Although efficacy is considered one of the most important driving factors in deciding which cell-based therapy option is best for patients with multiple myeloma, one expert notes that several other factors come into play.
“The most important thing is … how do (physicians) really know who the right patient is for what therapy?” Dr. Deepu Madduri, associate director of cellular therapy service and director of clinical operations with the Center of Excellence for Multiple Myeloma at The Tisch Cancer Institute and the Icahn School of Medicine at Mount Sinai in New York City, said during a presentation at CURE®’s Educated Patient® Multiple Myeloma Summit. “The data (are) all preliminary for these cell therapies and comparison between the studies (is) not really appropriate.”
During her presentation, Madduri discussed recent developments in the use of chimeric antigen receptor (CAR)-T cell therapy and bispecific T-cell engager (BiTE) therapy for the treatment of patients with multiple myeloma. As she discussed the efficacy of several of these therapies and how they factor into a patient’s treatment, she emphasized what factors may play a role in how certain cell-based therapies are chosen.
READ MORE: Novel CAR-T Cell Therapy Produces Sustainable Response in Patients with Relapsed Multiple Myeloma
While Madduri stressed that longer follow-up data surrounding CAR-T cell therapy and BiTE therapy are needed, she noted that it may not come down to “who’s the right patient” but rather a multitude of other aspects.
“There’s a lot of factors that are really going to influence on what therapy is good for a patient,” she said.
Decisions about who gets what cell-based treatment, according to Madduri, will likely revolve around how aggressive their disease is, whether their disease is refractory (resistant to other therapies) and what therapies they have had in previous lines of treatment. Other considerations include whether patients are able to travel for treatment, can receive the treatment weekly or every other week and can be admitted to a hospital to receive CAR-T cell therapy.
“You have to basically look at all these factors and find the (treatment) that’s the most effective (and) safe, but (also) while maintaining the quality of life for the patient,” she said.

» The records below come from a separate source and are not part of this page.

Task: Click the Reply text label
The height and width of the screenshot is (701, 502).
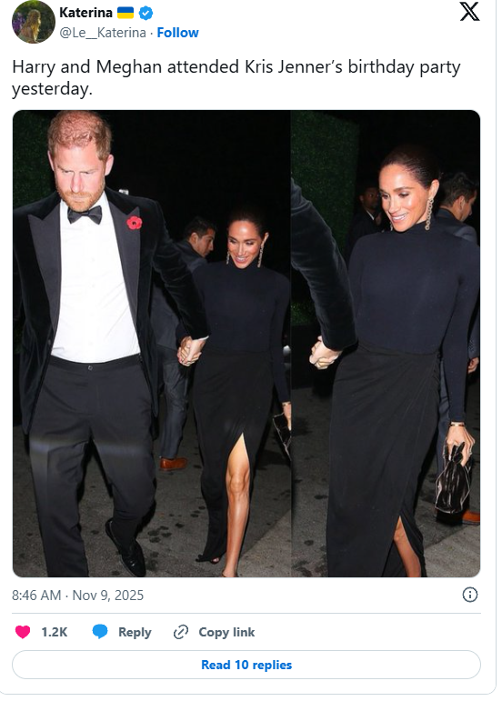Action: pyautogui.click(x=135, y=632)
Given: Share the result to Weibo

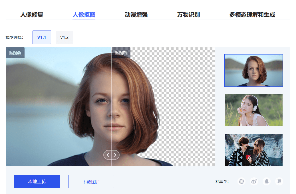Looking at the screenshot, I should (254, 181).
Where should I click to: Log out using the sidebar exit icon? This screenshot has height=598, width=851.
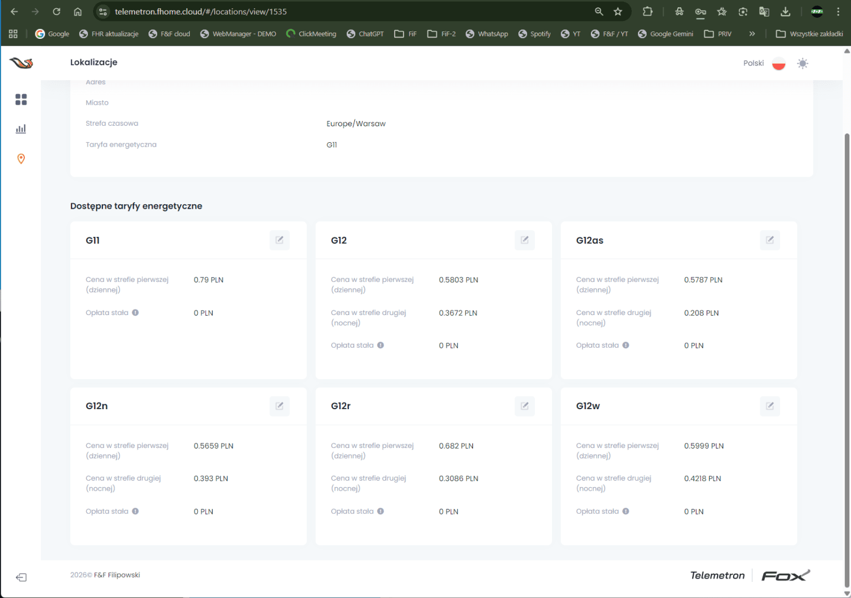click(x=21, y=578)
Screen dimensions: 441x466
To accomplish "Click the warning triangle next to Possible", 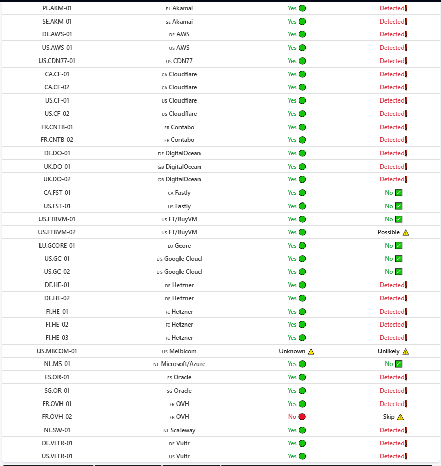I will 406,232.
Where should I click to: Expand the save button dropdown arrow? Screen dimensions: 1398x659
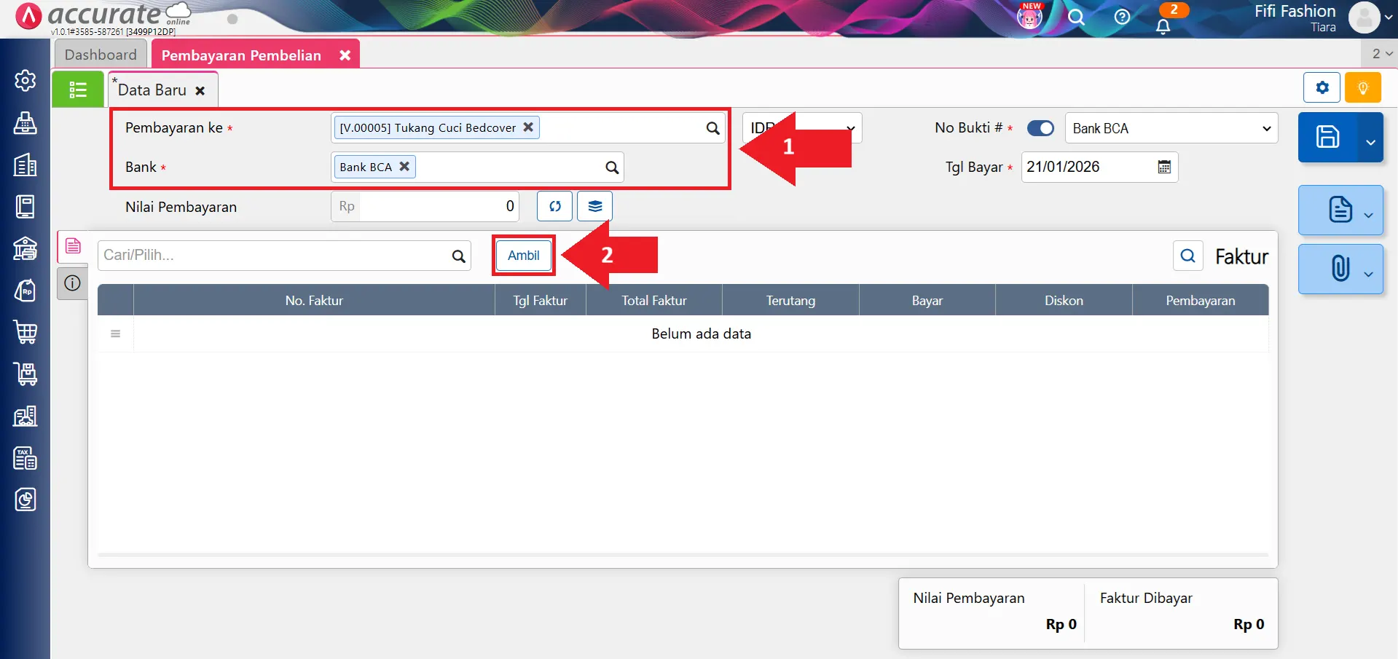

For instance, according to Madduri, if a patient’s disease is controlled and not considered aggressive, then it may be smart to go with a CAR-T cell therapy. However, if the disease is considered aggressive and the patient cannot wait the four to six weeks for the manufacturing of CAR-T cells, then the BiTE therapy may be the best choice.
Madduri shared data that have shown various CAR-T cell therapies and BiTE therapies to be safe and effective in elderly patient populations with multiple myeloma. Patients as old as 78 years have received CAR T-cell treatment, and patients as old as 84 years have received BiTE therapies.
“So I don’t think we should really look at the age, but if you do have someone that’s 84 and (who) has a lot of comorbidities, maybe a bispecific would be better for the elderly patient, but I don’t want to write off that just because they’re over 65 they can’t do CAR-T,” she said.
“You can see that the field is rapidly changing,” Madduri concluded. “(Cell-based therapies are) really paving the ways we’re seeing really good, deep (and) durable responses in these heavily pretreated patients. So again, efficacy is one of the most important drivers but it’s hard to compare head to head against all these trials, but look at the rate of progression, look at their frailty, comorbidities and other factors and decide on the right therapy for (patients).”